Azure SQL Grant Access for AD User in SSMS [closed]

1
votes

I set an azure ad admin (global admin) for our azure sql server, now i tried to grant a ad user access to the sql database. I followed the instructions in this video https://www.youtube.com/watch?v=pEPyPsGEevw, because i didn't found a better explenation. As described in the video, i created a query in the target database context:

CREATE USER [[email protected]] FROM EXTERNAL PROVIDER

that raises this exception:

Msg 33134, Level 16, State 1, Line 1 Principal '[email protected]' could not be resolved. Error message: 'AADSTS7000219: 'client_assertion' or > 'client_secret' is required for the 'urn:ietf:params:oauth:grant-type:jwt-bearer' grant type. Trace ID: 95da6617-732c-42bf-b74b-40a4fdffe000 Correlation ID: cf4b894f-f945-492c-a77f-e2976ac72eab Timestamp: 2020-06-09 17:58:48Z

When i try the same in master db, it works.

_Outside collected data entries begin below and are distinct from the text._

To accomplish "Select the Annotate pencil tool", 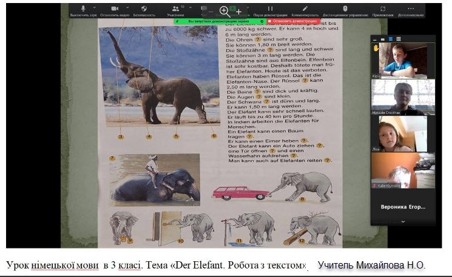I will 305,9.
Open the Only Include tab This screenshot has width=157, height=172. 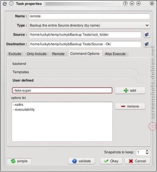click(36, 54)
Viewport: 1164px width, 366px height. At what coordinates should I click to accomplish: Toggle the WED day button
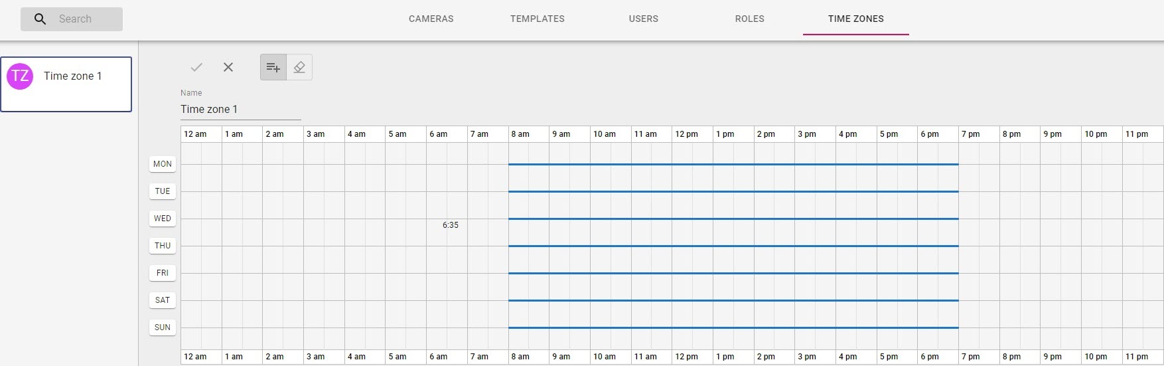tap(163, 219)
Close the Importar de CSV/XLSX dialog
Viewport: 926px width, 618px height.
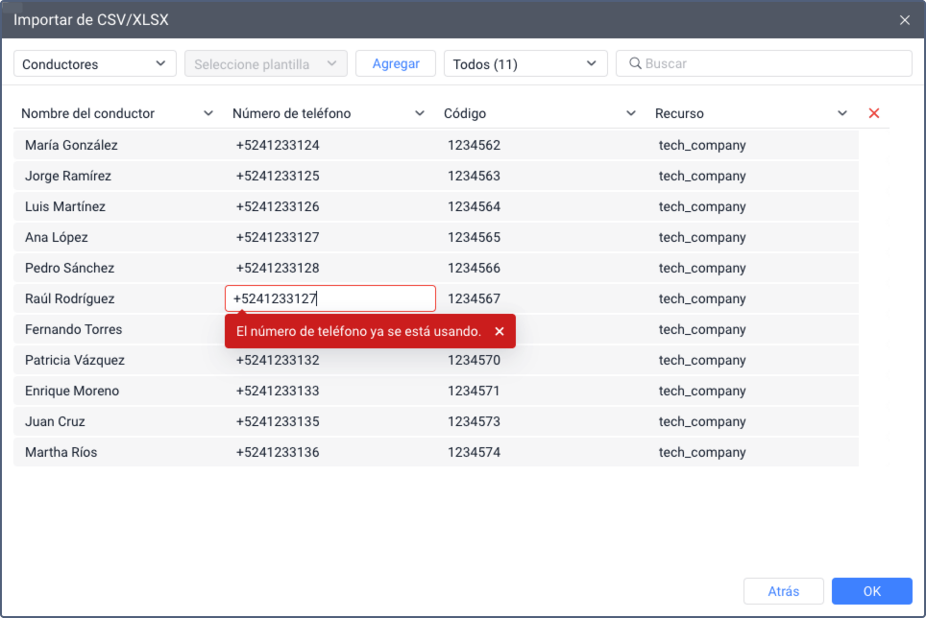point(904,20)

What goes wrong? Or could you provide me a source of a step by step guide? I didn't found a real good description...

1
sql-serverazure-active-directoryazure-sql-databasessms
Which region are you creating the database in? Seems to be a reproducible issue at the moment, I'm getting the same error in Australia East. - Nick McCoy
Experiencing the same issue in West Europe on one database, while creating users from external provider is successful on other databases on the same Azure SQL instance. I've filed a support case with Azure support. - André Sørhus
Seeing the same issue in UK South - mfa
Scaling up to S1 seemed to resolve the issue for me. - mfa

1 Answers

5
votes

Experiencing exactly the same issue in the UK South region.

This isn't a fix, but it seems to resolve the issue for me (i.e. it's a work around). To fix:

  • scale the database to at least S3,
  • apply the changes
  • then scale it back to the level that you require.

The changes should be applied.

Our database was at S0 when we tried to create the AAD users/groups initially and we received exactly the same error as pointed out above.